GOAL: Extract the lines of the records below, starting with the line that contains "Task: Select the 'sábado' day label" and continuing through the end of the records, and reproduce them without any change.

Data items:
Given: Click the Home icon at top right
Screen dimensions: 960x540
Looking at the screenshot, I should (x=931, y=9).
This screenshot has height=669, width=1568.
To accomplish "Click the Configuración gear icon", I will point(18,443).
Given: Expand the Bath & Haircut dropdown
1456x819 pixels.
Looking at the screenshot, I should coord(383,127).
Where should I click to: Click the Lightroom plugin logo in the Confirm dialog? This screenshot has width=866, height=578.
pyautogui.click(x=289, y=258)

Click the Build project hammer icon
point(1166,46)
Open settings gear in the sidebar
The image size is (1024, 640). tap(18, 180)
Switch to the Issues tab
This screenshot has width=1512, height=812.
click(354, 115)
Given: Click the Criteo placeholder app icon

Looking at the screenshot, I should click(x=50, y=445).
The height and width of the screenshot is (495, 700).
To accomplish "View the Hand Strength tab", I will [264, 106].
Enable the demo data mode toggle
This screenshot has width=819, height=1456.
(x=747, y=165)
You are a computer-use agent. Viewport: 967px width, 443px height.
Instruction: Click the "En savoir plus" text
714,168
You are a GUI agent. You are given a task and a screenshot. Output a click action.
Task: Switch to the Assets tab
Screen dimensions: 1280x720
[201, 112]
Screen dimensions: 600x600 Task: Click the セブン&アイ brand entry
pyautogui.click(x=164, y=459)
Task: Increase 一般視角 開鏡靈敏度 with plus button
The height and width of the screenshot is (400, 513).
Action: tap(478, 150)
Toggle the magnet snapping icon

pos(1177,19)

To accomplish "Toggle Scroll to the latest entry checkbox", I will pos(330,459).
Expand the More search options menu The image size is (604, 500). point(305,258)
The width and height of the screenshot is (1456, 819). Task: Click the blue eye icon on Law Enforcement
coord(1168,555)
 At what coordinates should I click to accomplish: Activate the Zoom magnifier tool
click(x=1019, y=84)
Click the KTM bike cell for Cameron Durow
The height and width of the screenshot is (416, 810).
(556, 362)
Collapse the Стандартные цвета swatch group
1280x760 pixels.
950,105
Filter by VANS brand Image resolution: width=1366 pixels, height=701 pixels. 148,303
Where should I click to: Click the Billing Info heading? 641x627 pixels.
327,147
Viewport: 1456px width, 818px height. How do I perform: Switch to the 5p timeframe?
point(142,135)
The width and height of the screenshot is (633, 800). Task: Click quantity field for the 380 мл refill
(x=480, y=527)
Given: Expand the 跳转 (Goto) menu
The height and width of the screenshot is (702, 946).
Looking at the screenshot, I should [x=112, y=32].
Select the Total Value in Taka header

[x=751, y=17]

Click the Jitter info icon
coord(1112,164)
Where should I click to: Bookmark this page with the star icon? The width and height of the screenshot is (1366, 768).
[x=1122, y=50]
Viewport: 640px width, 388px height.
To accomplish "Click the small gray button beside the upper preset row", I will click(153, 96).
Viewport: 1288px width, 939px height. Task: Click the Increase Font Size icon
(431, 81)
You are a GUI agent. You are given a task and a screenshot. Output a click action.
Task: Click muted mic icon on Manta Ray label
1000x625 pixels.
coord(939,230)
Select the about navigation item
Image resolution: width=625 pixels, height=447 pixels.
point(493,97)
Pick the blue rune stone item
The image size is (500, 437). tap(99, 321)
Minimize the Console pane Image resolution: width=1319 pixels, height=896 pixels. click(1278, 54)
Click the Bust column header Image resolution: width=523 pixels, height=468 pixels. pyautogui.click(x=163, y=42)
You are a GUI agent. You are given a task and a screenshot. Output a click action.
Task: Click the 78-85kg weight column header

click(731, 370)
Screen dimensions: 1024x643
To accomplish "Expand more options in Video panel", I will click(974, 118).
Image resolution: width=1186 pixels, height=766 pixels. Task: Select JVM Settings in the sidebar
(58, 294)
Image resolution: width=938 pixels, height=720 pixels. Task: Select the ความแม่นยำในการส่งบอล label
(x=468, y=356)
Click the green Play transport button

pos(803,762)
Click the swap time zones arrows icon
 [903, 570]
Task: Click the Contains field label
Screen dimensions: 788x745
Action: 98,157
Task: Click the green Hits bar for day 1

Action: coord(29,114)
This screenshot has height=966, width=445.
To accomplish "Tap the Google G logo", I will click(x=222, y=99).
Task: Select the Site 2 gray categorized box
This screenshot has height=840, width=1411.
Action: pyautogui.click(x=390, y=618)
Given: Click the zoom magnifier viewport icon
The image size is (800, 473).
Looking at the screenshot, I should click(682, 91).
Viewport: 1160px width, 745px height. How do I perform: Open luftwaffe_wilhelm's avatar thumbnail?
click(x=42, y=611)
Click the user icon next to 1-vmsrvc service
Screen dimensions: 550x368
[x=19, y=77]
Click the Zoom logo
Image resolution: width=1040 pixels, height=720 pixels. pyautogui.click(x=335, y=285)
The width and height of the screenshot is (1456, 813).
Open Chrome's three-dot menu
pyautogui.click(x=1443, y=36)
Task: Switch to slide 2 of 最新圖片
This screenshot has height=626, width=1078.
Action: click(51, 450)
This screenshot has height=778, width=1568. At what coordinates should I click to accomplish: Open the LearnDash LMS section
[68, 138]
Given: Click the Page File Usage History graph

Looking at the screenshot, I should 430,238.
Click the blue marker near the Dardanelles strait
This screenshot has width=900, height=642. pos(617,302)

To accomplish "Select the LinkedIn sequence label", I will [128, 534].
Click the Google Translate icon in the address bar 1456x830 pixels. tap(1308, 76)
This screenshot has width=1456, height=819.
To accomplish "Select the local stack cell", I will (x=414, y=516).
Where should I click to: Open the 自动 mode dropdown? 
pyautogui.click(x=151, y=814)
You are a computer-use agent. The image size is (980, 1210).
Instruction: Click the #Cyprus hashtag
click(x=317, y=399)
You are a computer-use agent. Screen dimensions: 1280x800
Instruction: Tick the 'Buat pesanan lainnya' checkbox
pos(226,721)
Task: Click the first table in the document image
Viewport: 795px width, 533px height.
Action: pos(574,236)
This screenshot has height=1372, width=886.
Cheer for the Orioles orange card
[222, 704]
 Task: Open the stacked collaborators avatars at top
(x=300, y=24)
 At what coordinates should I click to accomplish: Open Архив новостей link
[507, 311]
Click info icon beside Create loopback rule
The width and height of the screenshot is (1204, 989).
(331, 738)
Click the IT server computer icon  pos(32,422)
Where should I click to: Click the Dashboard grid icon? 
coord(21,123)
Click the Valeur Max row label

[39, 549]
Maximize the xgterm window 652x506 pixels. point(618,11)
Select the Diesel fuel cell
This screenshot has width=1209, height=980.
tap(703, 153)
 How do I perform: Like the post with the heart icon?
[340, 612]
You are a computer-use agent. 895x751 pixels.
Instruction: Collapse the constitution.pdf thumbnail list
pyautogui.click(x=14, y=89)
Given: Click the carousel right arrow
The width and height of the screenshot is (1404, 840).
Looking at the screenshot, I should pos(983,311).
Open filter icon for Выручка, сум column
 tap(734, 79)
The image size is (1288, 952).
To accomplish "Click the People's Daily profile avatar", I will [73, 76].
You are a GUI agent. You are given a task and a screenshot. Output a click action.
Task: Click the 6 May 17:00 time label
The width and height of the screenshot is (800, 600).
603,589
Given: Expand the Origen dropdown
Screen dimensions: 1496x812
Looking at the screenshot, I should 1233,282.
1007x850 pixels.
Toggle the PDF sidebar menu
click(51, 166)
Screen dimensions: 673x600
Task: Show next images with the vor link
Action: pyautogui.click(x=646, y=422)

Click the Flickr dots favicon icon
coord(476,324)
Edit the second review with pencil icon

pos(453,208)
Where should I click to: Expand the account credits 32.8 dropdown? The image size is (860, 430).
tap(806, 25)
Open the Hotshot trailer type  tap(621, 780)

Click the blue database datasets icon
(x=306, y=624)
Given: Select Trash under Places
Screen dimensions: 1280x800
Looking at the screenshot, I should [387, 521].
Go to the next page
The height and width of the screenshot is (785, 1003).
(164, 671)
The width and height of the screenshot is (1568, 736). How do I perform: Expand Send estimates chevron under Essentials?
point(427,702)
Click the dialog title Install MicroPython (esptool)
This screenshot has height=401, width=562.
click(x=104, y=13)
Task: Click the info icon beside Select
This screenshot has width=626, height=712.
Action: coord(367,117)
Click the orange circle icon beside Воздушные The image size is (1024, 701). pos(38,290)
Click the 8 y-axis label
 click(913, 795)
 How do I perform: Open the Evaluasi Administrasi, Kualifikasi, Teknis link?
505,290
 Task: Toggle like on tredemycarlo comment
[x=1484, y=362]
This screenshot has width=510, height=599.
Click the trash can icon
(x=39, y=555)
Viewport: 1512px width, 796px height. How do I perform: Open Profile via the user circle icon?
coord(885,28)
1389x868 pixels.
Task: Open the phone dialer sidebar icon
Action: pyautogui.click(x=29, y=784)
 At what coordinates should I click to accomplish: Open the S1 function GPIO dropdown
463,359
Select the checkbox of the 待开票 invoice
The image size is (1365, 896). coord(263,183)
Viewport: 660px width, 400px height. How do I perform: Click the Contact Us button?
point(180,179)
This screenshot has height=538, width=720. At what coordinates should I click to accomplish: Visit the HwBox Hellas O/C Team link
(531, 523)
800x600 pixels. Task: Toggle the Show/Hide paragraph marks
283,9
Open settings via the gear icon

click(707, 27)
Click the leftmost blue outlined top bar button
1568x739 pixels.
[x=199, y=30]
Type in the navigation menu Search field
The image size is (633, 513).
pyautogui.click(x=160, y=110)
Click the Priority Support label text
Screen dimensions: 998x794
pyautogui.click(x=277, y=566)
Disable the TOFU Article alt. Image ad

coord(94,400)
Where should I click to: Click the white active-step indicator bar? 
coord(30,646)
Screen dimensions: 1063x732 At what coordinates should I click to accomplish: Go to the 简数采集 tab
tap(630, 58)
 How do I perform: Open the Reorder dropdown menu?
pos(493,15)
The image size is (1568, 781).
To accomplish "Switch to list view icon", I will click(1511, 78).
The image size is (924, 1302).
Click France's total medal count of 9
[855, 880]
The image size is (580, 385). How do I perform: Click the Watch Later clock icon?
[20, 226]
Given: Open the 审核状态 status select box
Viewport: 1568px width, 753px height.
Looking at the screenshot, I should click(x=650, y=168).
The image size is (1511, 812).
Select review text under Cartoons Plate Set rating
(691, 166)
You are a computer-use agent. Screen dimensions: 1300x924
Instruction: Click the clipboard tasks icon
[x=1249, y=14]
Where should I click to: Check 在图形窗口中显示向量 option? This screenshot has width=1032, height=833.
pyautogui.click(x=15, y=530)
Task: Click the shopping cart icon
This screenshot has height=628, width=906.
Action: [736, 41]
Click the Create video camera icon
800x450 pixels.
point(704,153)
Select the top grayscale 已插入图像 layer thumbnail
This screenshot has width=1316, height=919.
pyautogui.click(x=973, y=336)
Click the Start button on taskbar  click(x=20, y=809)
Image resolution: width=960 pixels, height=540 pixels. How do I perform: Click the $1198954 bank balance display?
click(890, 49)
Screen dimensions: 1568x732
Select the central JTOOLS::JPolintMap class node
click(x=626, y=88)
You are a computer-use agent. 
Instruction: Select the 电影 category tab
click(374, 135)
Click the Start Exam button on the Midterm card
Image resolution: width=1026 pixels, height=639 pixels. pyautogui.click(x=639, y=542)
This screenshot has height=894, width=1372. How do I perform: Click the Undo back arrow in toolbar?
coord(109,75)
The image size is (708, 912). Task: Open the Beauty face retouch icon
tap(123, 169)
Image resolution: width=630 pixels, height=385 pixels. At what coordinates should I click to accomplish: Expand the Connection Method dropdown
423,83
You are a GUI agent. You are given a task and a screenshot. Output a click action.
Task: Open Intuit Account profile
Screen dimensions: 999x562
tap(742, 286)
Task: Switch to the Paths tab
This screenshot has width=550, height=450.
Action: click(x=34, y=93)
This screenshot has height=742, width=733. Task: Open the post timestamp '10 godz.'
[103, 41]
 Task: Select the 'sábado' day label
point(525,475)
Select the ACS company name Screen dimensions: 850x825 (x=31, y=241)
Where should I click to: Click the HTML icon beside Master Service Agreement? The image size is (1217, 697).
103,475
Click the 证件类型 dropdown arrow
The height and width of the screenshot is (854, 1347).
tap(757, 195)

EXERCISE RESPONSE:
 Task: Select the 'sábado' day label
point(525,475)
Select the ACS company name Screen dimensions: 850x825 (x=31, y=241)
Where should I click to: Click the HTML icon beside Master Service Agreement? The image size is (1217, 697).
103,475
Click the 证件类型 dropdown arrow
The height and width of the screenshot is (854, 1347).
tap(757, 195)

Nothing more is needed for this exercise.